Given data:
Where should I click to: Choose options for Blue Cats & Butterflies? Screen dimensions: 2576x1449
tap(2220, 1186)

==

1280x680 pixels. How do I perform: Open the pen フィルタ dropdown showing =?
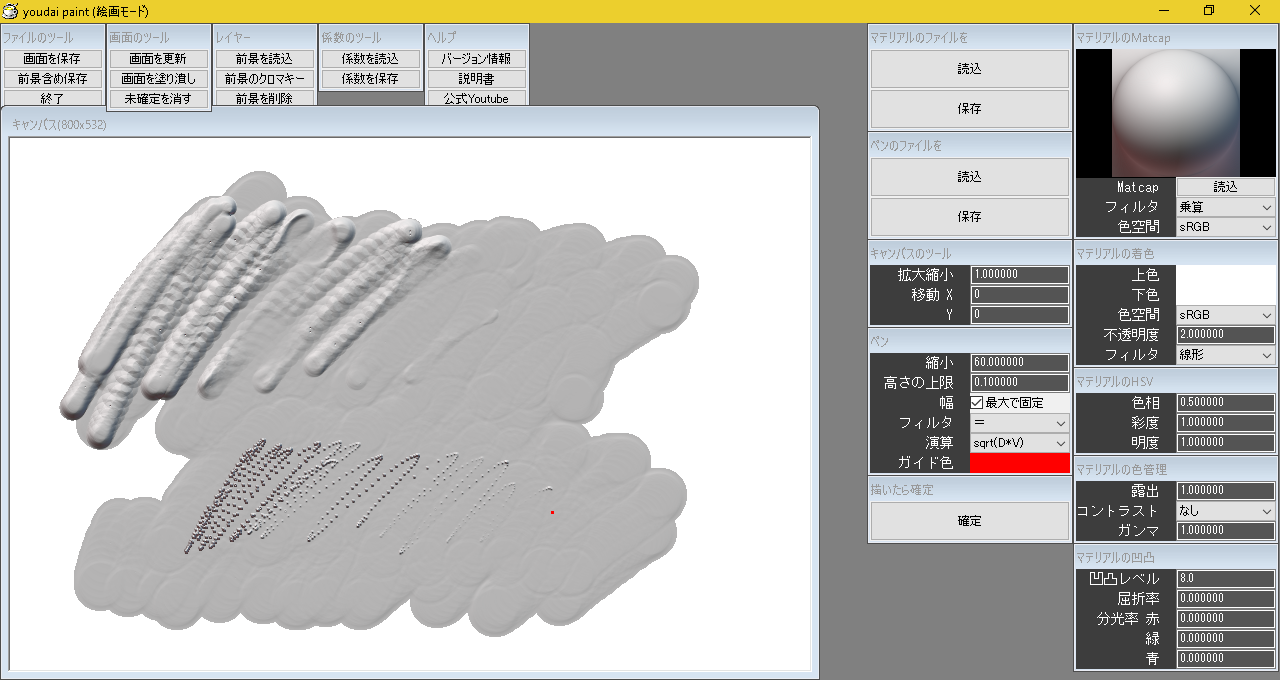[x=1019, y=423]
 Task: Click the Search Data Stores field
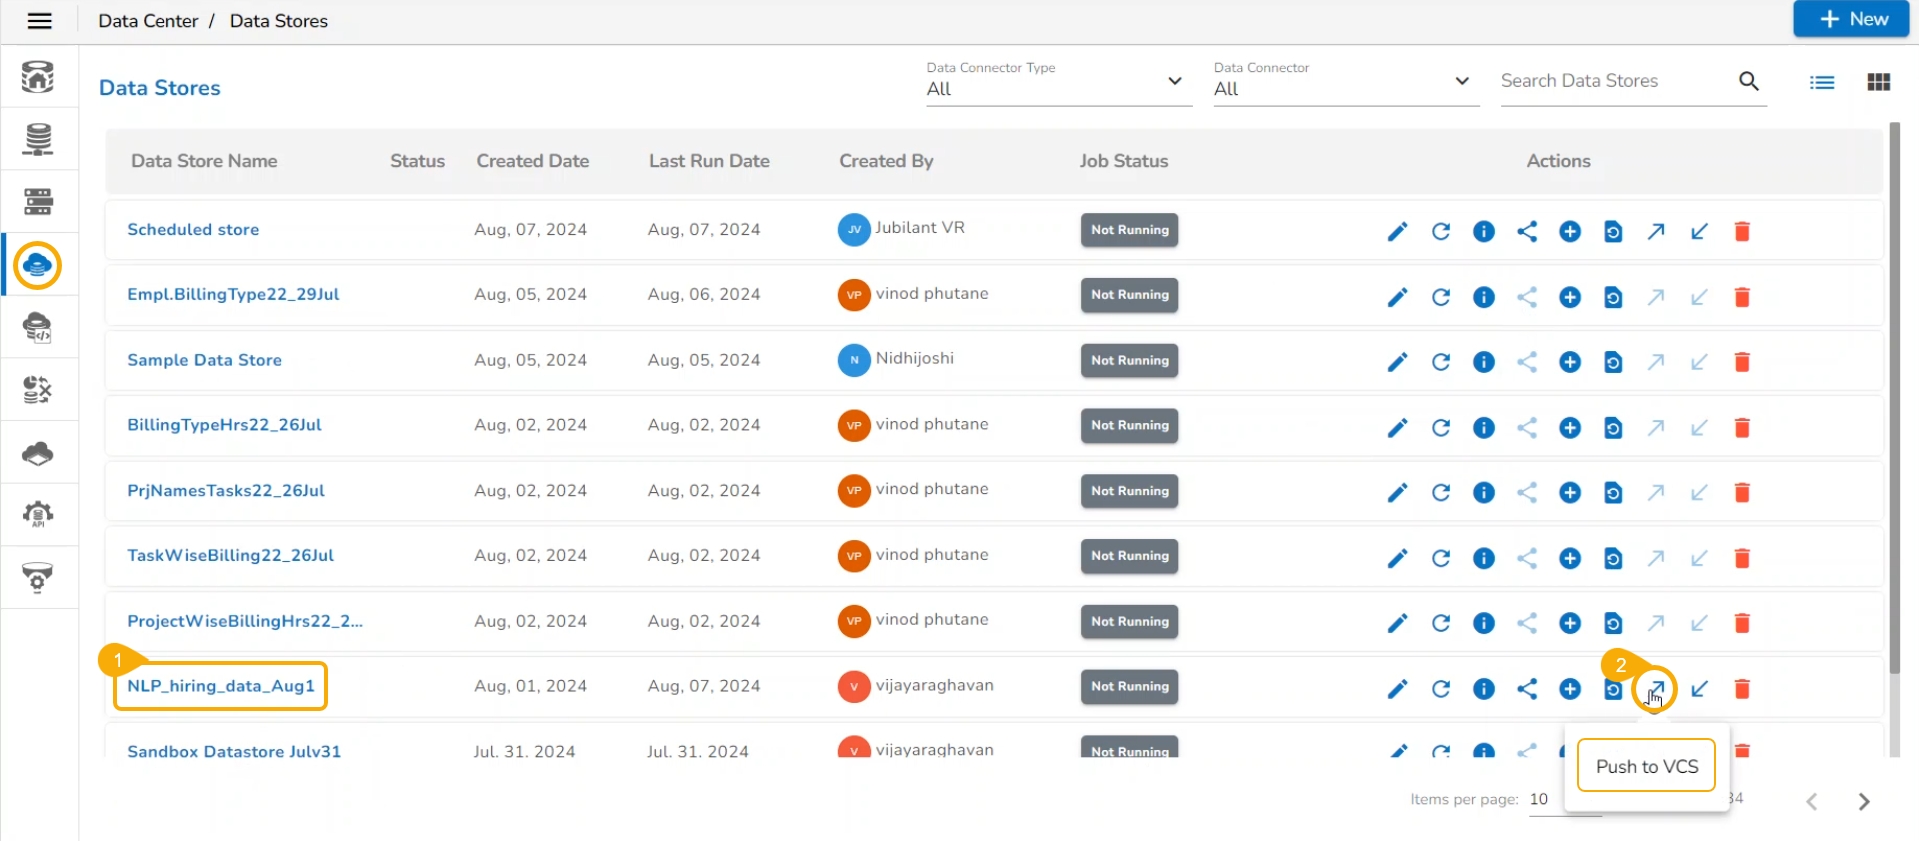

--

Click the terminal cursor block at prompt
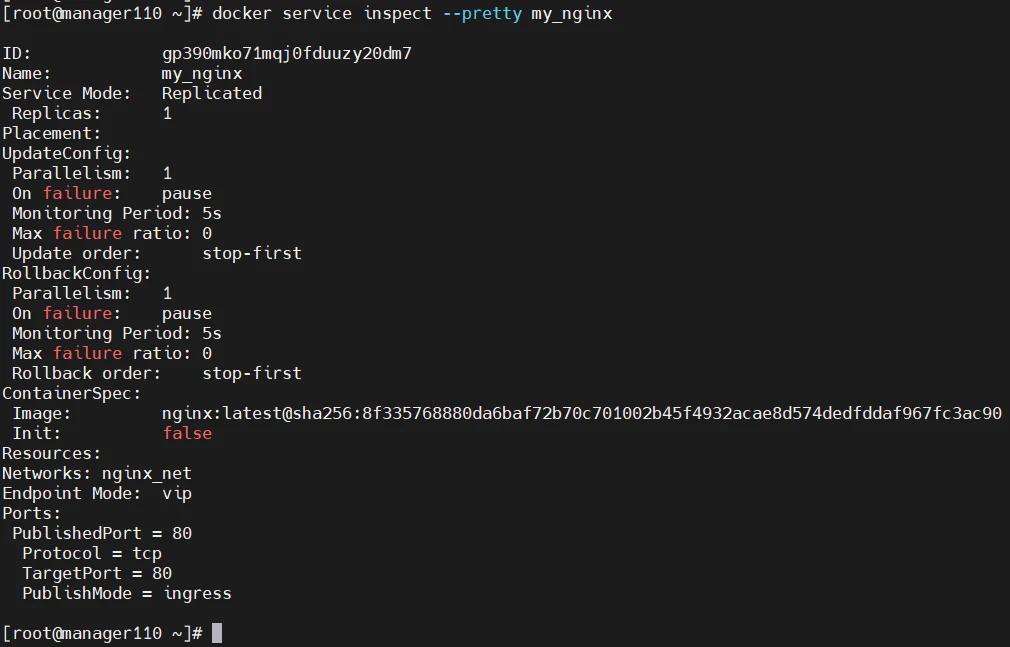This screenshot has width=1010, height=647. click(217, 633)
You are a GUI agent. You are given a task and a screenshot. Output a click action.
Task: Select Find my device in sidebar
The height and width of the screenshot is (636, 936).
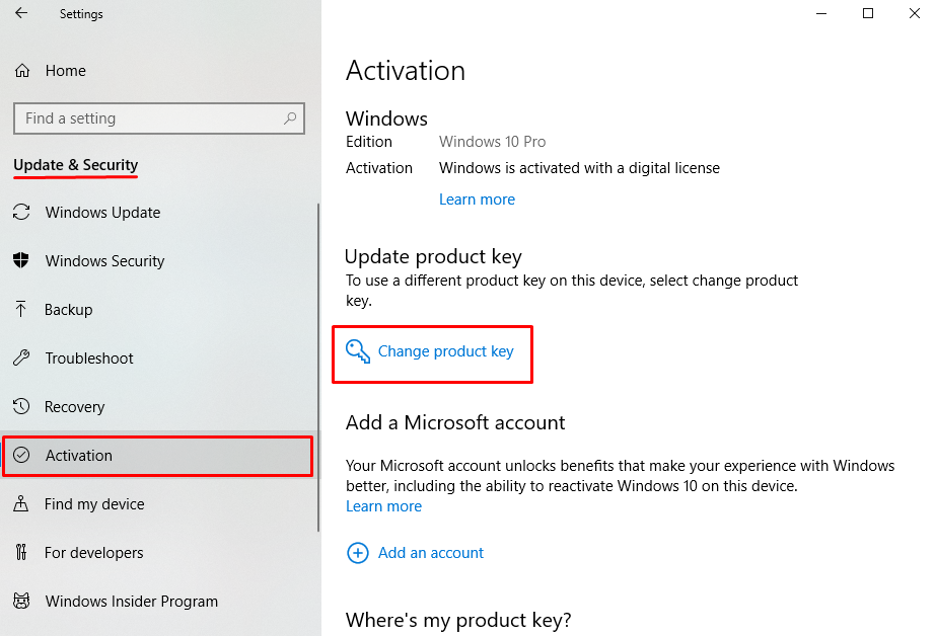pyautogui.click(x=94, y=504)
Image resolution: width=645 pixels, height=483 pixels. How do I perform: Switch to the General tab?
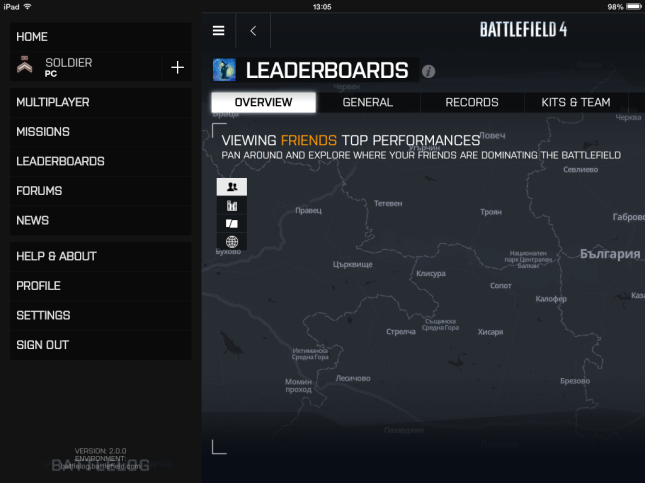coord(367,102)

What the task asks: Reproduce every line from the line with "You are a GUI" up to and including the line with "coord(367,102)", scaling the coordinates in the answers by 2.35 and rounding each to a whole number (halves go up), while leaving the requests unchanged. Omit the pictures from what you write.

The output:
You are a GUI agent. You are given a task and a screenshot. Output a click action.
Task: Select Find my device in sidebar
The height and width of the screenshot is (636, 936).
pyautogui.click(x=221, y=1184)
Image resolution: width=645 pixels, height=483 pixels. How do I perform: Switch to the General tab?
coord(862,240)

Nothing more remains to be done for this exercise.